Verfechter Eberhard Rudolph betont den Controlling-Effekt

Funktionspunkt-Analyse wird in Krisenzeiten aktuell

14.05.1993

CW: Welches Ziel verfolgt die Funktionspunkt-Analyse?

Rudolph: Ganz simpel ausgedrueckt: Sie soll die Software- Entwicklung kalkulierbar machen. Funktionspunkte erlauben die Messung dessen, was ein Entwickler fuer den Benutzer leistet. Sie sind ein Mass fuer den Umfang einer Entwicklung. Entwicklungsprojekte werden vergleichbar. Mit Funktionspunkten laesst sich nachweisen, vor welcher Anzahl von Software- Entwicklungsproblemen der Benutzer die DV-Abteilung mit seinen Anforderungen steht und wie effektiv diese geloest werden.

CW: Wie erhaelt man die Masseinheit eines Funktionspunktes?

Rudolph: Es gibt aus Benutzersicht fuenf Vorgaenge, fuer die Punkte vergeben werden: erstens Geschaeftsvorgaenge ins System eingeben, zweitens Geschaeftsinformationen herausbekommen, drittens die direkte Abfrage von Dateninhalten, viertens Geschaeftsdaten im System speichern und fuenftens an Geschaeftsdaten anderer Systeme herankommen. Aus diesen fuenf Typen setzt sich jedes Informationssystem zusammen. Jeder Typ erhaelt je nach definiertem Komplexitaetsgrad (einfach, mittel, hoch, Anm. der Red.) eine bestimmte Anzahl von Punkten. So laesst sich etwa die Funktion Eingabe, egal fuer welche Branche, eindeutig festlegen und entsprechend mit Punkten versehen.
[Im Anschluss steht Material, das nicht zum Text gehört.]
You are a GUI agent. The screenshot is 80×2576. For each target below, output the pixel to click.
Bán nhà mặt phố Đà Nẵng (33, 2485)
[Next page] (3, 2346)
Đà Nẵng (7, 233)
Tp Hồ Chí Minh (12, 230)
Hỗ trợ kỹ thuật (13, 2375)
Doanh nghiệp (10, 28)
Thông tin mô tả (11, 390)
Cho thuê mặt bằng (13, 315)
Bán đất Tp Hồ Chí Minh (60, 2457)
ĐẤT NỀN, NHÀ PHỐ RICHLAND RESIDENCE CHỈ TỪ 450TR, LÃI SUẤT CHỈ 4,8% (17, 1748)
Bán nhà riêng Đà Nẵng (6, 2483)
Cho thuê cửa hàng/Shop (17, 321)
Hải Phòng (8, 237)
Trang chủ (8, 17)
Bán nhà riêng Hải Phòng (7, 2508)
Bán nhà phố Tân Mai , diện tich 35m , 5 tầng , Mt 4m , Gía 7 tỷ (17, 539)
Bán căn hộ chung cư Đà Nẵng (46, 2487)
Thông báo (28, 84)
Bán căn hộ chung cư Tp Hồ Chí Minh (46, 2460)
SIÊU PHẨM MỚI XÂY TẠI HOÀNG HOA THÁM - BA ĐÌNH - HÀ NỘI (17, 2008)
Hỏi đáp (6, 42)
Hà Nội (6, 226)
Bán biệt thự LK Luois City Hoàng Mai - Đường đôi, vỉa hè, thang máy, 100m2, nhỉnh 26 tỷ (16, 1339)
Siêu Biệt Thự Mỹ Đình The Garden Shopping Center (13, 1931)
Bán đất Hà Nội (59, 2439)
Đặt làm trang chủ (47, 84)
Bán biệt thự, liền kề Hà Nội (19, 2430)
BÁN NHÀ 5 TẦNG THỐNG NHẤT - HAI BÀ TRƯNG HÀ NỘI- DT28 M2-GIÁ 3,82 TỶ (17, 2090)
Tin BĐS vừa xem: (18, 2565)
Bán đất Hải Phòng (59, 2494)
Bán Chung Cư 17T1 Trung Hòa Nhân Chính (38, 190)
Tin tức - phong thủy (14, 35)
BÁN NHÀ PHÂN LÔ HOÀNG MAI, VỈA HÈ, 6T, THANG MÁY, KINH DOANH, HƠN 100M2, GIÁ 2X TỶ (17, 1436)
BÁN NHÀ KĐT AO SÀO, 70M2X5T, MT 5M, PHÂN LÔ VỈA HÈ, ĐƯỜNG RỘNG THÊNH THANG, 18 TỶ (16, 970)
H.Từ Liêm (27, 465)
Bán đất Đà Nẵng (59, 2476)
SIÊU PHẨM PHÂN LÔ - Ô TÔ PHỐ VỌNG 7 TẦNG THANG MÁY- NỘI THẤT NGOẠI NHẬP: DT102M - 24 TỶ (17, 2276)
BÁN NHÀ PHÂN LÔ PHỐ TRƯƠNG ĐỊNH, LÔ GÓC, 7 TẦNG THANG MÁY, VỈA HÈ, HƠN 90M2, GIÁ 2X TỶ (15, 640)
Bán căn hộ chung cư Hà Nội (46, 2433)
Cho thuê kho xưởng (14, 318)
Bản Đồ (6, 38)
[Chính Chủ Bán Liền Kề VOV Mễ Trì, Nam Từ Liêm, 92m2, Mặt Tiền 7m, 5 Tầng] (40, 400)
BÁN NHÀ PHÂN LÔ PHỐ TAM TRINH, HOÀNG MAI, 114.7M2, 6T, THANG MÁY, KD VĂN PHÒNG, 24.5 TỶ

CW: Dieses funktionale Verfahren klingt sehr einfach - wird es der Komplexitaet einer professionellen Software-Entwicklung gerecht?

Rudolph: Die Funktionspunkt-Analyse setzt am Anfang des Entwicklungszyklus ein, naemlich dort, wo eine Anforderung formuliert und das Pflichtenheft erstellt wird. Das ist entscheidend, sie wird dort interessant, wo jemand sagt: "Dieses Programm will ich haben, was soll es kosten?" Mit diesem Verfahren und dem Vergleich zu eigenen oder fremden Erfahrungen laesst sich relativ sicher angeben, wieviel eine Entwicklung kosten wird, wie lange sie dauert - und warum sie so lange dauert.

Die Benutzer koennen nachvollziehen, wieviel Zeit die Realisation der einzelnen Funktionen in Anspruch nimmt. Heute erwarten die Kunden: "Das Programm ist in einem Jahr fertig", weil sie es eben in einem Jahr benoetigen. Ohne eine von beiden Seiten getroffene verbindliche Vereinbarung werden falsche Hoffnungen gehegt oder die Anforderungen unterschaetzt. Mit der Funktionspunkt-Analyse aber werden die Kunden gezwungen, einzelne Funktionen aufzuzaehlen.

Das ist wie im Supermarkt: Die Waren, die Sie in Ihrem Einkaufskorb sammeln, kosten vielleicht jeweils zwischen zwei und fuenf Mark - an der Kasse muessen Sie aber 200 Mark zahlen. Wenn Sie wissen wollen, wie dieser Preis zustande kommt, nehmen Sie den Kassenbon und gehen das ganze Punkt fuer Punkt durch. Haben Sie nicht genuegend Geld dabei, dann nehmen Sie eben das eine oder andere wieder aus dem Korb.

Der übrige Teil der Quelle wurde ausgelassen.